- [Problem statement] Every entry should come back exactly as written, minus the pictures.

Data entries:

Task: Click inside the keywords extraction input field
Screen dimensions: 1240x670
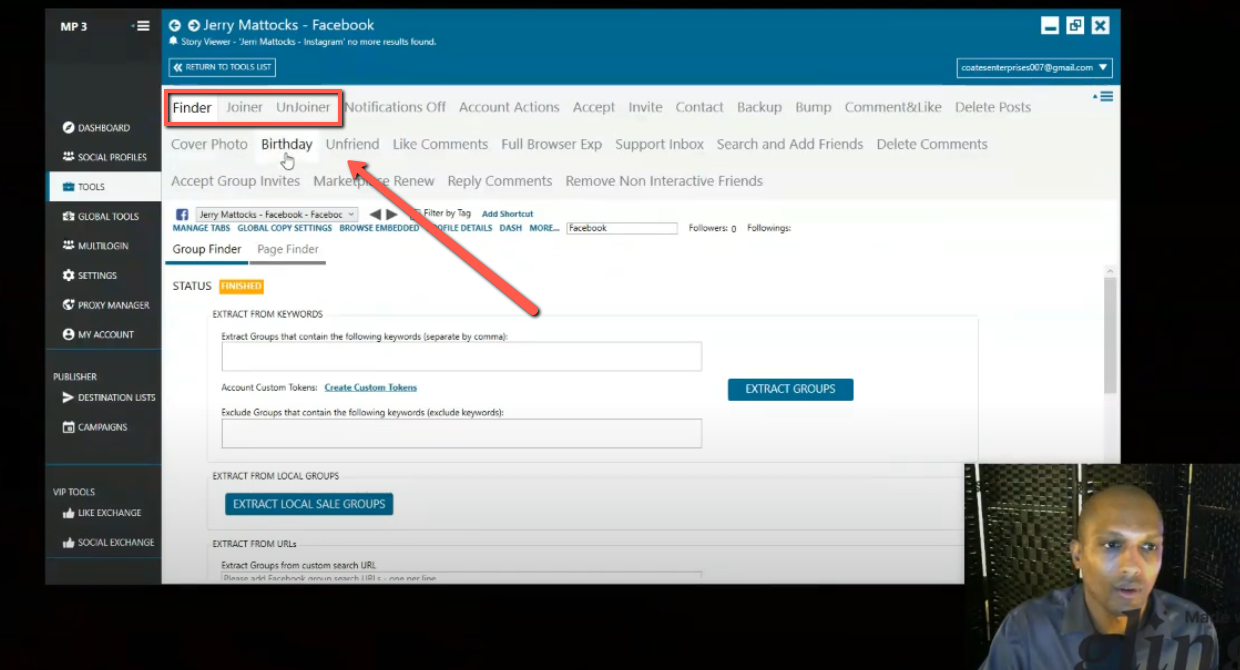Action: 461,356
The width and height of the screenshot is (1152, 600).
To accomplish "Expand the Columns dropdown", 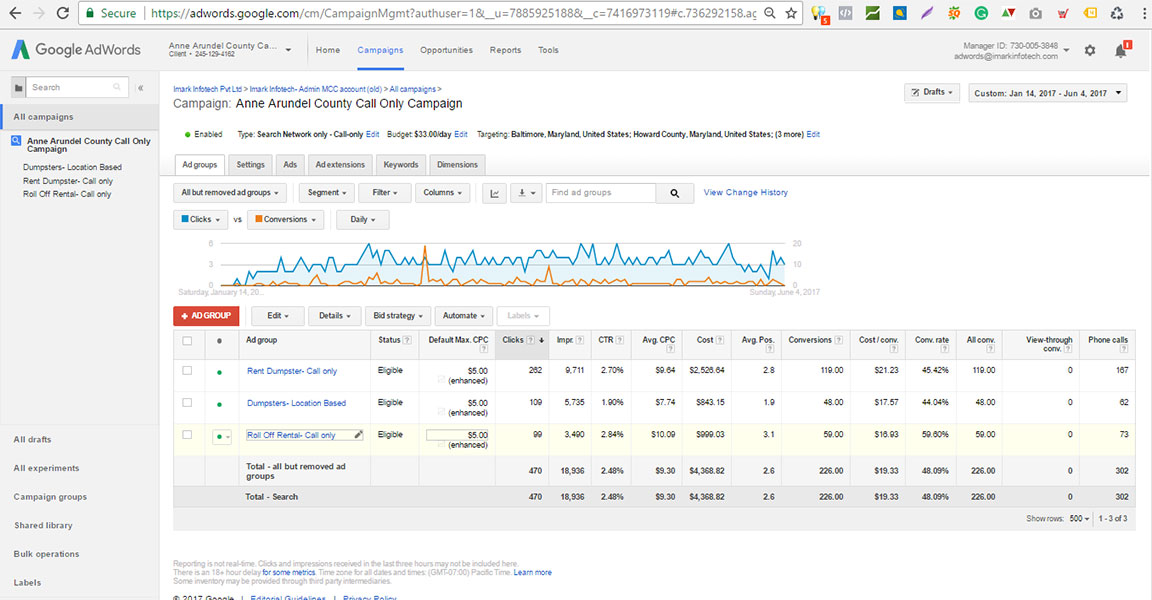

- [Written answer]
Task: Click inside the keywords extraction input field
Screen dimensions: 1240x670
Action: 461,356
The width and height of the screenshot is (1152, 600).
To accomplish "Expand the Columns dropdown", 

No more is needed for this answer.